At the center of the issue is AMD’s SEV-SNP (Secure Encrypted Virtualization with Secure Nested Paging) technology. SEV-SNP is designed to protect “confidential virtual machines” (CVMs) by encrypting their memory and enforcing integrity checks, even against a compromised or malicious hypervisor. In theory, this means cloud customers can trust that their data and code remain private, even though they do not control the physical machine running their virtual machines.

StackWarp challenges that assumption.

In simple terms, the vulnerability allows an attacker who already has privileged access to the host system to interfere with how the CPU tracks the stack pointer of a protected virtual machine. The stack pointer is a critical part of program execution—it determines where function calls return and where local variables are stored. By manipulating this mechanism at a very low hardware level, an attacker can undermine SEV-SNP’s integrity guarantees and alter the control flow inside a supposedly protected VM.

Put plainly, SEV-SNP is meant to keep cloud workloads isolated and secure even from the cloud provider itself. StackWarp shows that under certain conditions, there is a hardware-level loophole that can break this isolation. This does not mean SEV-SNP is useless, but it does mean its protections are not absolute.

How the attack works

The vulnerability stems from a microarchitectural optimization inside AMD CPUs known as the stack engine. This optimization is intended to improve performance, but researchers found that it can be pushed into an unexpected and unsafe state using a previously undocumented CPU control bit.
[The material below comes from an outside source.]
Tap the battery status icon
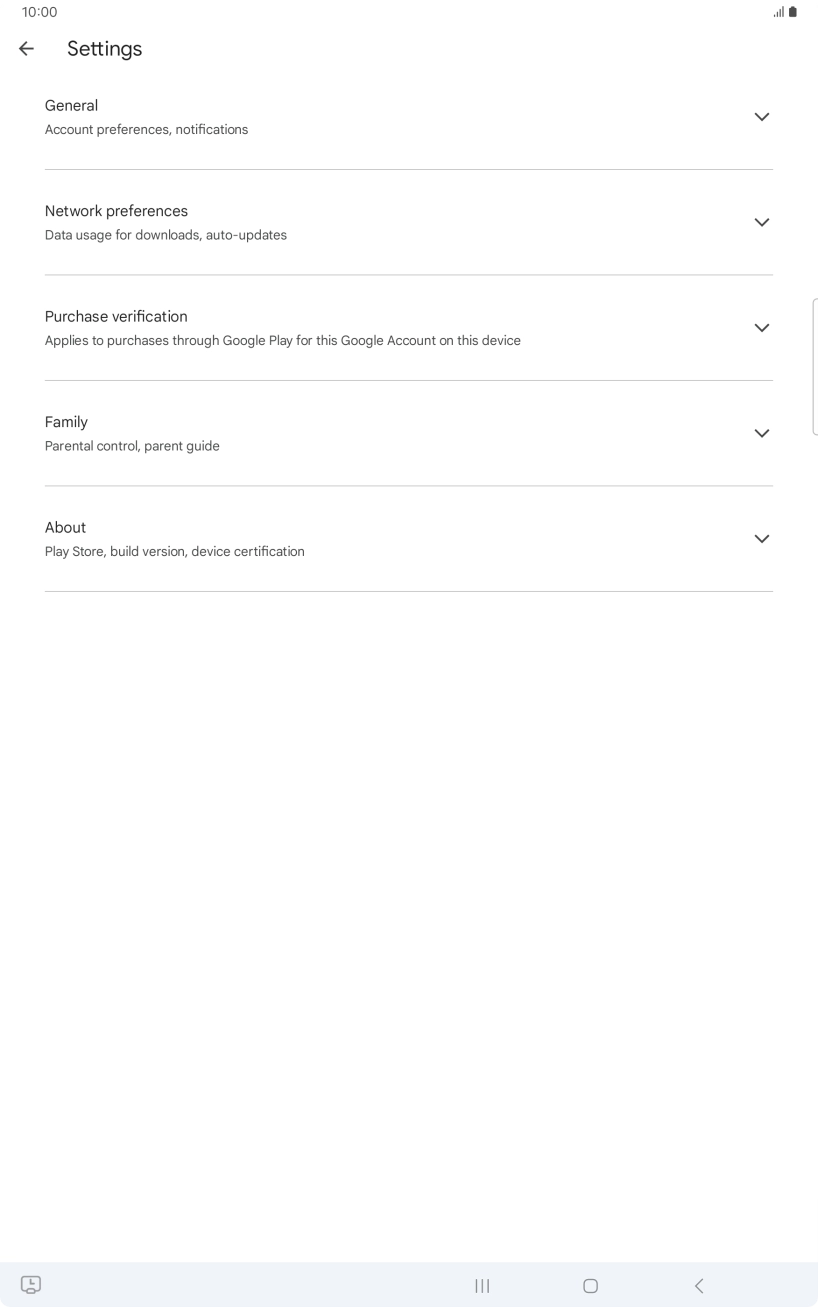Image resolution: width=818 pixels, height=1307 pixels. [x=793, y=12]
Once this state is triggered, the CPU may lose track of the correct stack pointer for a protected VM.

When that happens, the consequences can be severe. By corrupting the stack pointer, an attacker can hijack execution flow inside the VM. In controlled demonstrations, researchers showed that this could lead to remote code execution within SEV-SNP-protected guests, privilege escalation inside the VM, and even the recovery of sensitive cryptographic material such as RSA-2048 private keys. In some cases, authentication mechanisms like OpenSSH password checks or sudo prompts could be bypassed entirely.
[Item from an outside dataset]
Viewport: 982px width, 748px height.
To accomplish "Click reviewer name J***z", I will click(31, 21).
It is important to stress a key limitation: exploiting StackWarp requires elevated privileges on the host machine. This is not a bug that can be triggered remotely by an anonymous attacker over the internet. However, in cloud environments where the threat model explicitly assumes the host may be untrusted, that requirement still matters a great deal.

Affected hardware and severity

StackWarp impacts AMD Zen processors from Zen 1 through Zen 5, covering a broad range of server and enterprise CPUs. This includes many EPYC processors commonly used in cloud and data center environments. The vulnerability is tracked as CVE-2025-29943, and AMD has rated it as low to medium severity, largely because of the high level of access required to exploit it.

AMD has already released microcode and firmware updates starting in mid-2025, with additional BIOS and platform updates expected to roll out through OEMs. Some embedded platforms may not receive updates until as late as April 2026. In the meantime, AMD recommends applying the latest firmware and, for especially sensitive workloads, considering disabling simultaneous multithreading (SMT), since shared core resources can make exploitation easier.

Why this matters

For developers and cloud operators, StackWarp is a reminder that confidential computing technologies reduce risk, but they do not eliminate it. If the underlying host is compromised, isolation guarantees may not be as strong as marketing materials suggest. For everyday consumers, the impact is minimal unless they are running sensitive workloads on shared cloud infrastructure.

In the bigger picture, StackWarp joins a long line of microarchitectural vulnerabilities, from Spectre and Meltdown to earlier SEV-related attacks. Each one underscores the same lesson: hardware-level security is incredibly complex, and even well-designed trusted execution mechanisms demand constant scrutiny, testing, and improvement.